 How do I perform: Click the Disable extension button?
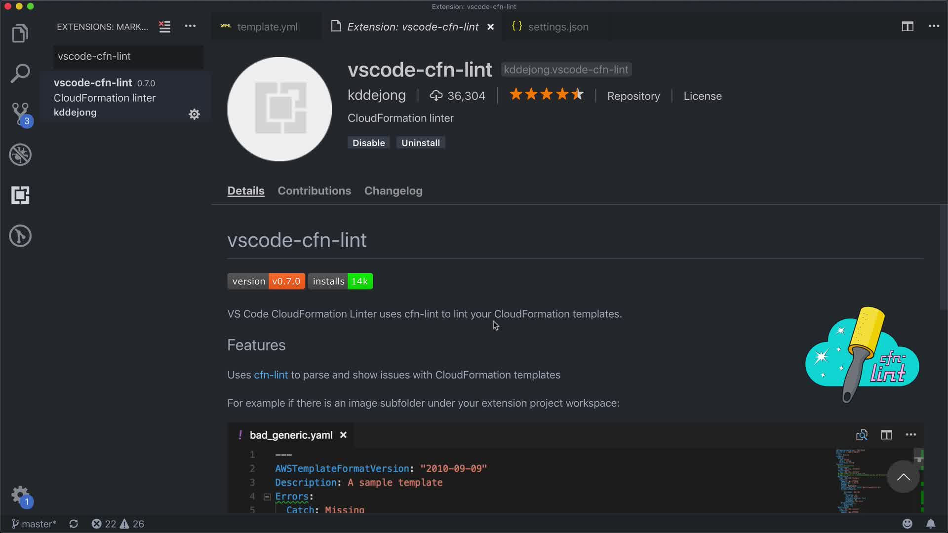coord(368,143)
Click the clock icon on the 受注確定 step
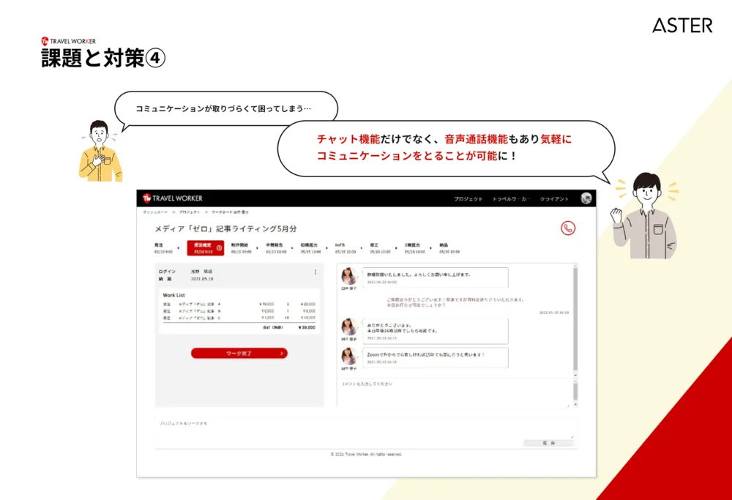The width and height of the screenshot is (732, 500). click(x=219, y=247)
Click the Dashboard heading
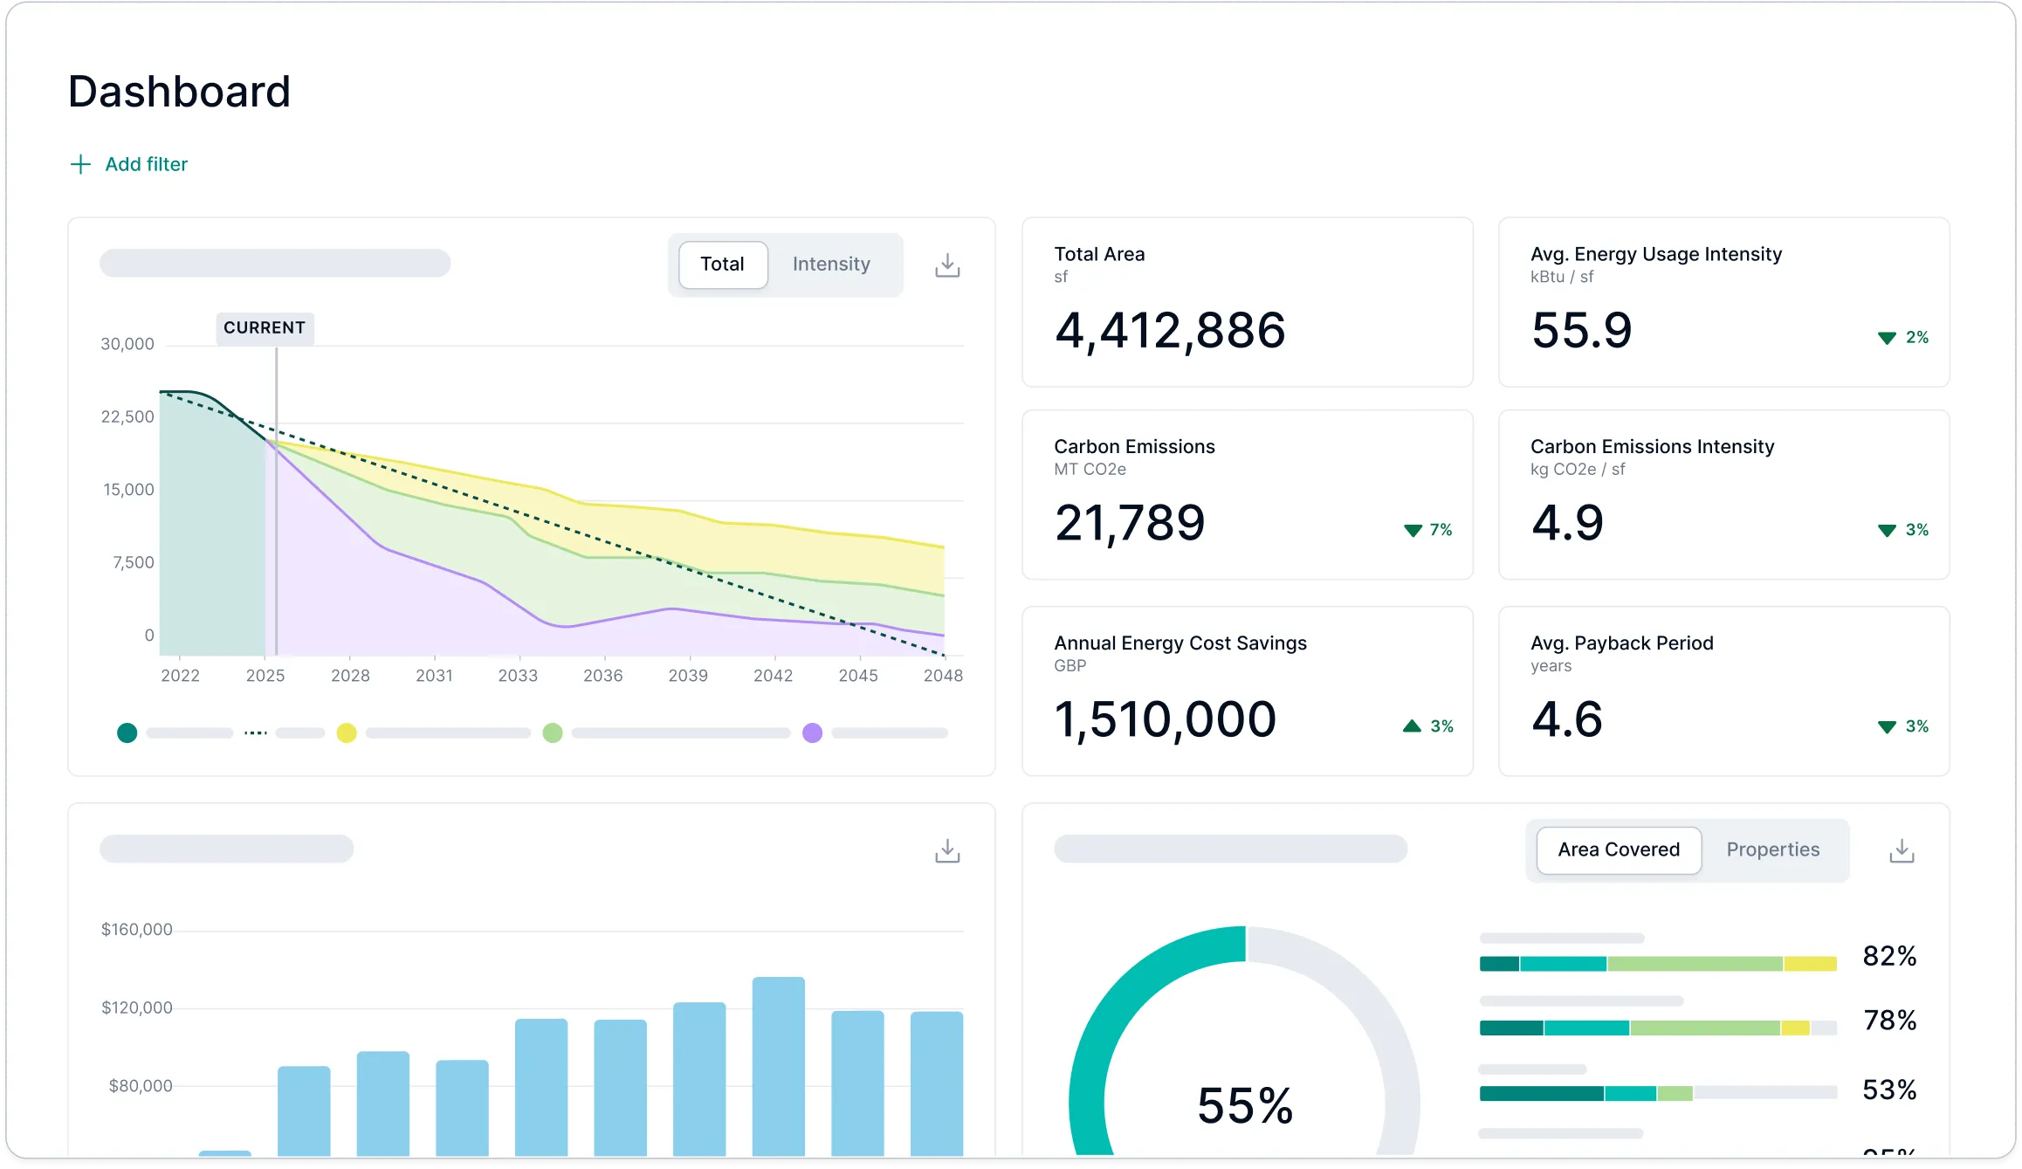This screenshot has height=1169, width=2022. [179, 90]
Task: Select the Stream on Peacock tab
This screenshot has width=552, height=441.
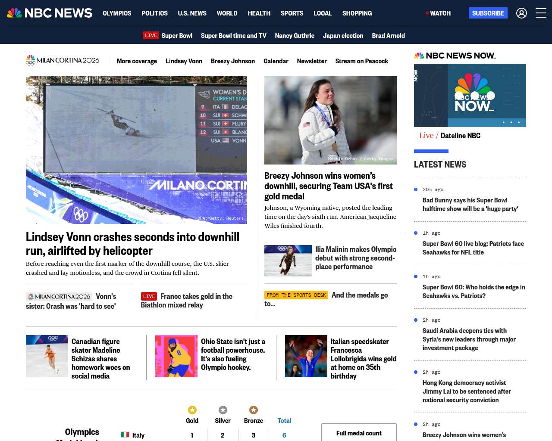Action: coord(361,61)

======

• **Aim**:
Write out again every line from the one containing "Task: Select the Stream on Peacock tab" through the last line, including both, and shift every coordinate in the answers up by 67. Leave the pictures out.

• **Final result**:
Task: Select the Stream on Peacock tab
This screenshot has width=552, height=441.
Action: coord(428,128)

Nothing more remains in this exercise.